Newport again

Alia Vita
Rob & Frances Lythgoe
Fri 10 Jul 2015 21:23
41:28.80N  71:19.40W

​We returned to Newport from Bristol for a few days as there was more to see and it was my birthday. Thank you to those that sent me a card and a present back with Frances, perhaps I shouldn't have complained about ALL of the luggage we brought back with us.  Birthday excitement was courtesy of a Cormorant that floated past Alia Vita wrapped up in fishing line. Somehow some discarded fishing line had got tangled around this poor birds wings, neck, beak and a leg or two. The trailing line then caught round our rudder as it passed. We didn't notice this until someone in a dinghy passed between us and the Cormorant and the line then wrapped around his propeller. We launched the dinghy, knife and towel in hand, to help free the passing dinghy and the Cormorant, the one with the very sharp beak. We tried wrapping the towel around it to stop it flapping, which helped a bit, but it still tried to peck at each of us. It took a while, but eventually we managed to untangle the bird which was unharmed and ungrateful. The towel was lost to the depths and the passing dinghy carried on its way. We felt quite pleased with our good deed for the day and as it was my birthday we celebrated with duck for dinner. To make sense of that, we were unanimous in our agreement that had the Cormorant been a duck we would still have paid the price of one towel and saved it from its predicament. See, we aren't all bad.
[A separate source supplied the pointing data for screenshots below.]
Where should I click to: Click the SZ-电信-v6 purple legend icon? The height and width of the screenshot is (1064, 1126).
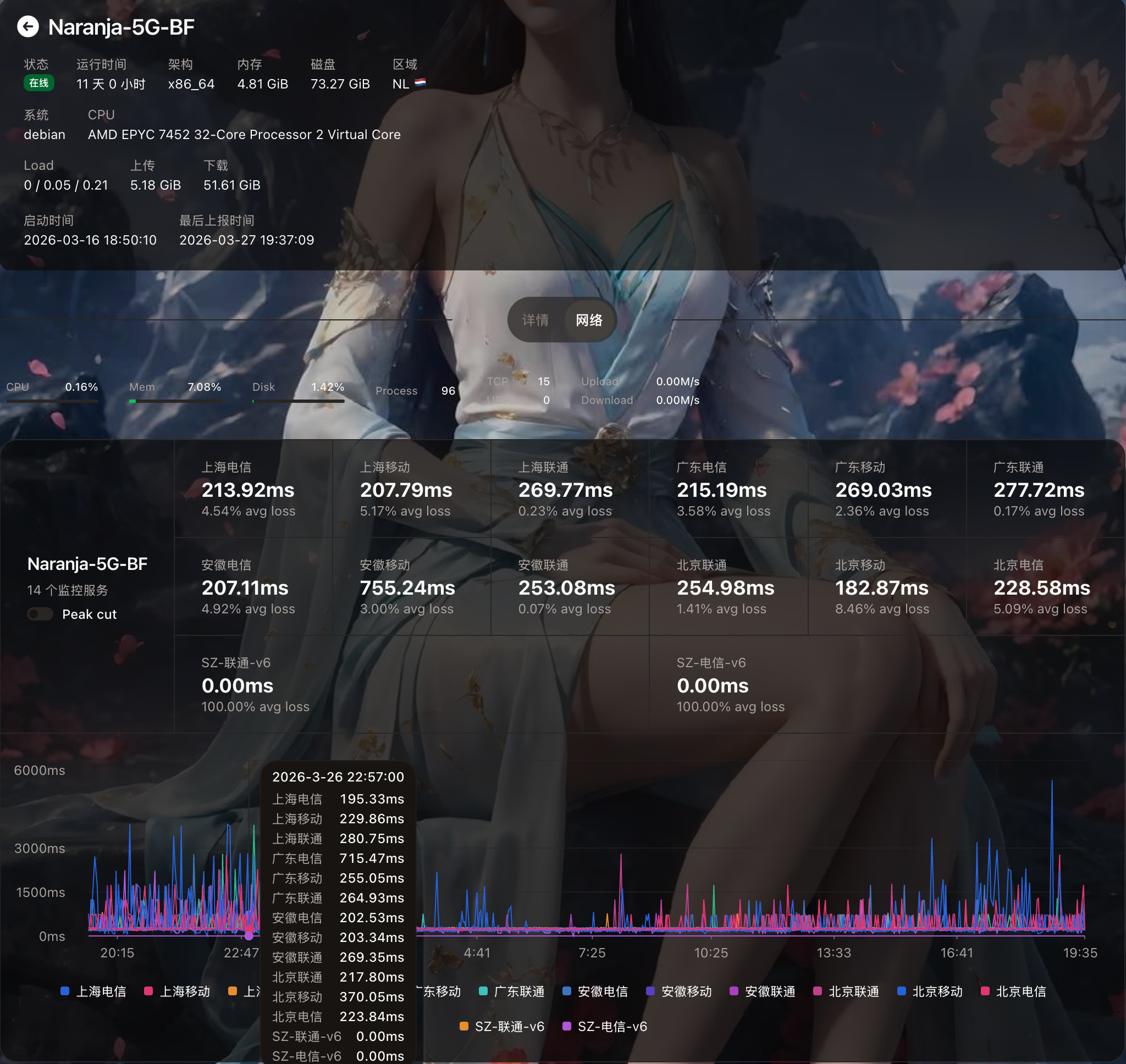[567, 1026]

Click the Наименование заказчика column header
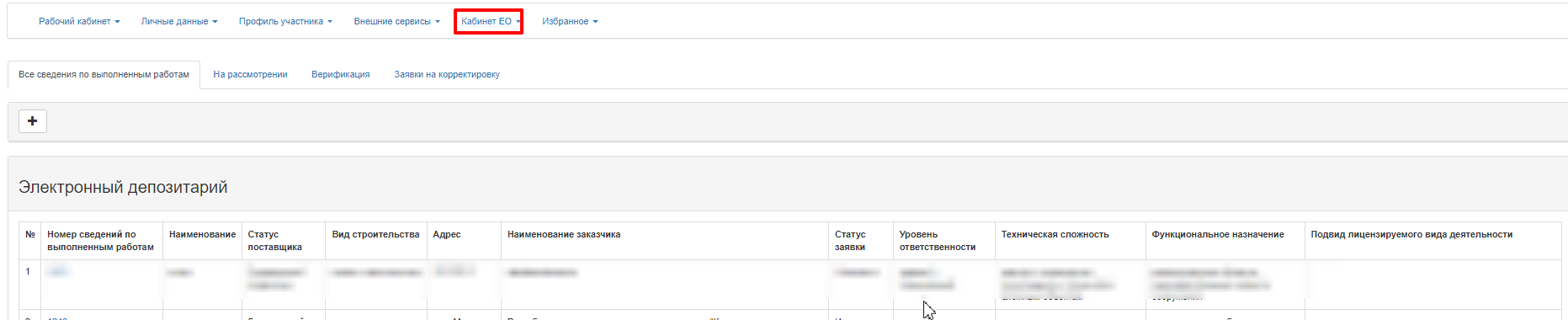[x=564, y=235]
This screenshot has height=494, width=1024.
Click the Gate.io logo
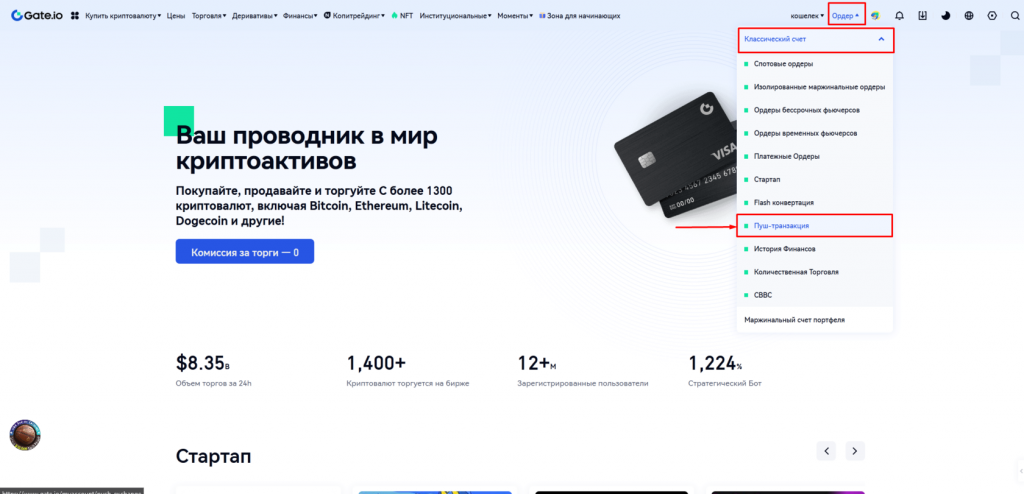point(37,16)
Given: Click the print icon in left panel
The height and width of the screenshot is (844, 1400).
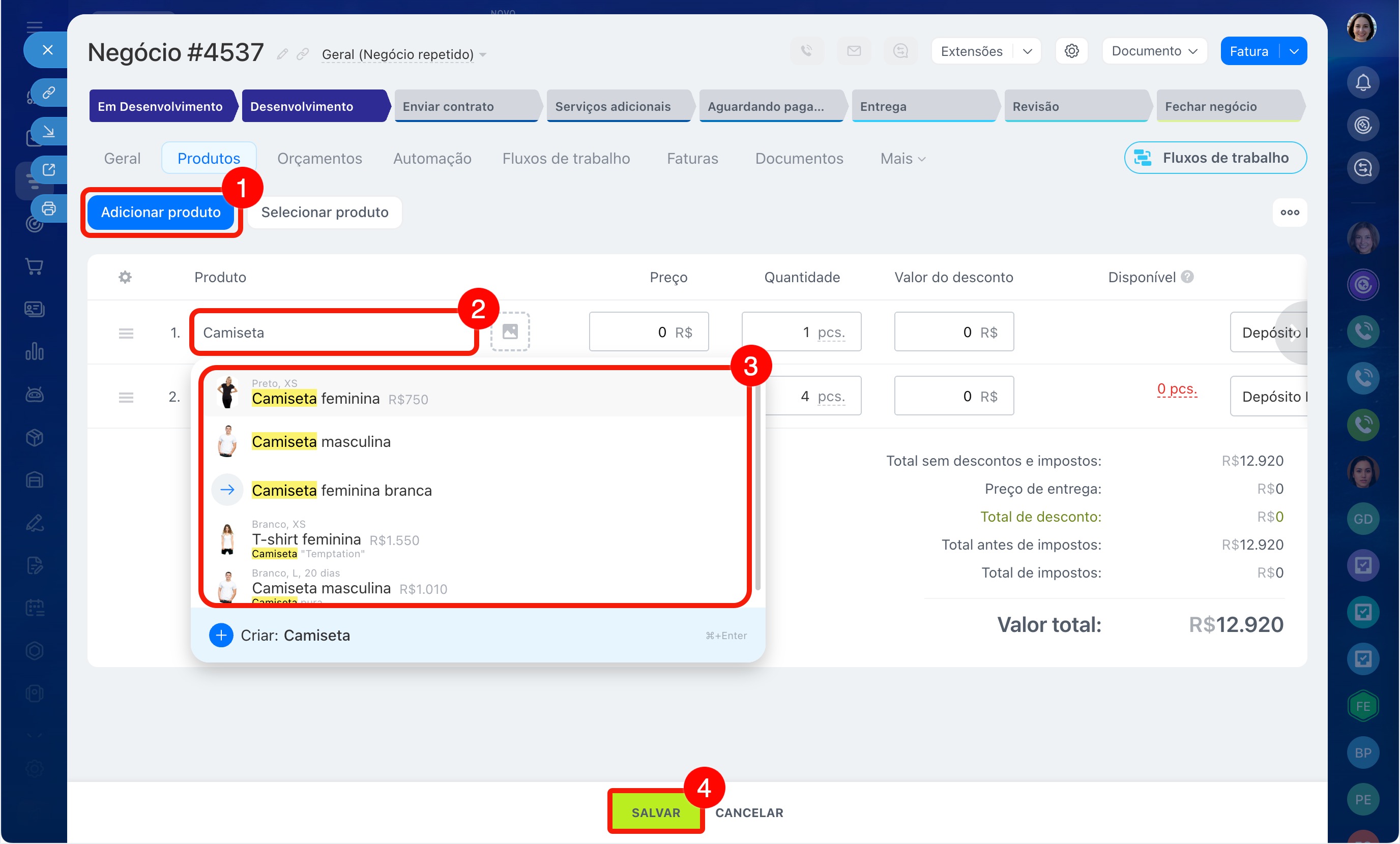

There was a bit of excitement here in the early hours of this morning, we heard a horn sounding near by followed by knocking on our hull. We were both fast asleep as it was about 6am, so I got up, made myself decent and ventured on deck to be met by a French chap in a dinghy telling me that our boat was on the move. I had a look around, still half asleep, and realised that the scenery had indeed changed. Now FULLY awake in no time I shouted Frances and started the engines. The boat had been anchored in the same spot for 4 nights so should have been well 'dug in', but the the wind had changed in the night, swung us through 180 degrees and it must have just popped out. We had apparently gone very close to another yacht but not made contact. The bottom on the East Coast is generally mud instead of the sand that we are used to, we have never had that happen before. Fortunately we carry two different anchors and our spare is deemed to perform better in mud so we swapped them over. 

We also put our heads together to plan a bit further ahead and have now decided to head further north that originally planned. We will leave here for Memensha on Martha's Vineyard which we missed on the Rally, and from there we will go the Nantucket, another very famous American island in the nautical world and I think the most easterly out post of the USA, but I may need to check my facts there. From Nantucket we will sail directly to Nova Scotia, Canada. ​Brrrr!